NKS Menulis Aktuaria-2: Sampai Jumpa lagi di Bali

Ada dua materi simposium yang mau saya tulis secara khusus. Tapi jika Anda tertarik materi lain, dengan riang hati, pasti saya bisa berikan linknya atau dikirimkan melalui email.

Oke, materi pertama, Artificial Intelegent (AI) in Health and Motor, atau manfaat kecerdasan buatan di asuransi kesehatan dan asuransi kendaraan bermotor.

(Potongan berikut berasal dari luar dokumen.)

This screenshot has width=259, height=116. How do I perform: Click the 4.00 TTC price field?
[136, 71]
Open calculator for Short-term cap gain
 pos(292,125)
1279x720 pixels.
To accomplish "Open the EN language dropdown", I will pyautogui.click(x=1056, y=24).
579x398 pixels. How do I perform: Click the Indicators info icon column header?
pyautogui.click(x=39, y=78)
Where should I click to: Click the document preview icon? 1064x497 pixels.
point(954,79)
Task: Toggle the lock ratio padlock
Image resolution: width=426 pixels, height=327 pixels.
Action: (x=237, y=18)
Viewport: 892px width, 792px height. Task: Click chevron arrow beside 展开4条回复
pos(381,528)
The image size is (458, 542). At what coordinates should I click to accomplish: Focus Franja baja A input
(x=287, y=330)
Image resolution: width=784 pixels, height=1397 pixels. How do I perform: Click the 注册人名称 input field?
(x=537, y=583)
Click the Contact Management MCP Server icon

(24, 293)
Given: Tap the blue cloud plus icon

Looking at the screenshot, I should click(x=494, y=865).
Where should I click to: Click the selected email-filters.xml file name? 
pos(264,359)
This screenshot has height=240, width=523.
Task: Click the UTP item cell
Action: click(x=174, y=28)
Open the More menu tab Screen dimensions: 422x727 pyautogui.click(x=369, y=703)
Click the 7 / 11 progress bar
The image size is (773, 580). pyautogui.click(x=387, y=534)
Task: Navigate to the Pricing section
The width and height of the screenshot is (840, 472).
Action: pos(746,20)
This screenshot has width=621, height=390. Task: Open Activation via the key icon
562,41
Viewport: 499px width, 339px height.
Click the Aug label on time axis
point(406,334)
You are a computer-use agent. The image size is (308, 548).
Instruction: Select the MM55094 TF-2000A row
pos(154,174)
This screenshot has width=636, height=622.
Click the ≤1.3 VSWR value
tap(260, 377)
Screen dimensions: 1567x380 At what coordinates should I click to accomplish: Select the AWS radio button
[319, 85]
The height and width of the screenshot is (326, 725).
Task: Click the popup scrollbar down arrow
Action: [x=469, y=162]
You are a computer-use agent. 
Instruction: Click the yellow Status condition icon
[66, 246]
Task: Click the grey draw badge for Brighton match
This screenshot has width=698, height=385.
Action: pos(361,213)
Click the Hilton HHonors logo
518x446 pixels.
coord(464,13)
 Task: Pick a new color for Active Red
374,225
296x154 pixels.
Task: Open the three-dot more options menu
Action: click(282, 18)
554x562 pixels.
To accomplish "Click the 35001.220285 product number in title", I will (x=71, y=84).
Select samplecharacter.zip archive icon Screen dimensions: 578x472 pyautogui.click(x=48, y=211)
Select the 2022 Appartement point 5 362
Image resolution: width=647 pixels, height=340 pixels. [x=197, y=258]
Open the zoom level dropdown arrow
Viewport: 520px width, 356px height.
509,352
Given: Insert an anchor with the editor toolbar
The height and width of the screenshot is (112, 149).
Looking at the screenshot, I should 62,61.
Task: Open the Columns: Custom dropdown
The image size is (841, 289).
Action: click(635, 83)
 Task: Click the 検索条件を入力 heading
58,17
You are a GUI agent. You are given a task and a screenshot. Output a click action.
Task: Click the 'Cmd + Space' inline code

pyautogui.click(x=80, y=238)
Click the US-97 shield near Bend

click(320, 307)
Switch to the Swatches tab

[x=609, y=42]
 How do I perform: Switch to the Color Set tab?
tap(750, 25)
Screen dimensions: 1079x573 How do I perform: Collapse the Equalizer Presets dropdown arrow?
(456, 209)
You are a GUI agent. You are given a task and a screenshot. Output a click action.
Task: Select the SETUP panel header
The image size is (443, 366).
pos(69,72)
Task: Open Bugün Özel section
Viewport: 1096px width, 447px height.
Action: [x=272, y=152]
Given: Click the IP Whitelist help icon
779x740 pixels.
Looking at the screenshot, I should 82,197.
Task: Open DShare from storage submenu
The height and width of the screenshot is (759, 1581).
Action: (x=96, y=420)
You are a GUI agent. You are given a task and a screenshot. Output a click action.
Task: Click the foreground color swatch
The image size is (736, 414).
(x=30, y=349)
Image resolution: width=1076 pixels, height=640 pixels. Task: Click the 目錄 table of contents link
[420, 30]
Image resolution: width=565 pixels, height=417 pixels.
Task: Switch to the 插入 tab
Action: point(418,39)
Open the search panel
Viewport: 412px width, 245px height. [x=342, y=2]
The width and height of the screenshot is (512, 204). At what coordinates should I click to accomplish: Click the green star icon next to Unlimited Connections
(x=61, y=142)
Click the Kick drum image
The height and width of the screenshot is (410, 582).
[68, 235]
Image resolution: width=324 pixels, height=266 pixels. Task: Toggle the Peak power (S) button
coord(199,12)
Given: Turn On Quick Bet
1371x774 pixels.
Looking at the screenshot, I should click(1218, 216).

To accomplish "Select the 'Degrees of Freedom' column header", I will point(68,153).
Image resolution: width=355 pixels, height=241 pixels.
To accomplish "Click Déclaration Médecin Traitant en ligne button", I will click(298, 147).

Pembicara menyampaikan evolusi dalam sain data di aktuaria bahwa tahun 1970an, para aktuaris masih menggunakan rate table dalam bekerja. Tahun 1990an, sudah menggunakan statistical modeling dalam hal ini generalized linear modeling.

Sementara pada tahun 2000an masuk pada era Machine Learning dan tahun 2010an eranya berubah menjadi Deep Learning. Nah, 2020an, diperkirakan telah meninggalkan itu semua dengan diganti era auto and transfer learning.

Ada tiga tantangan utama dalam operasional perusahaan asuransi menurut pembicara. Tiga tantangan tersebut adalah dalam hal document processing, claim settlement, dan customer engagement.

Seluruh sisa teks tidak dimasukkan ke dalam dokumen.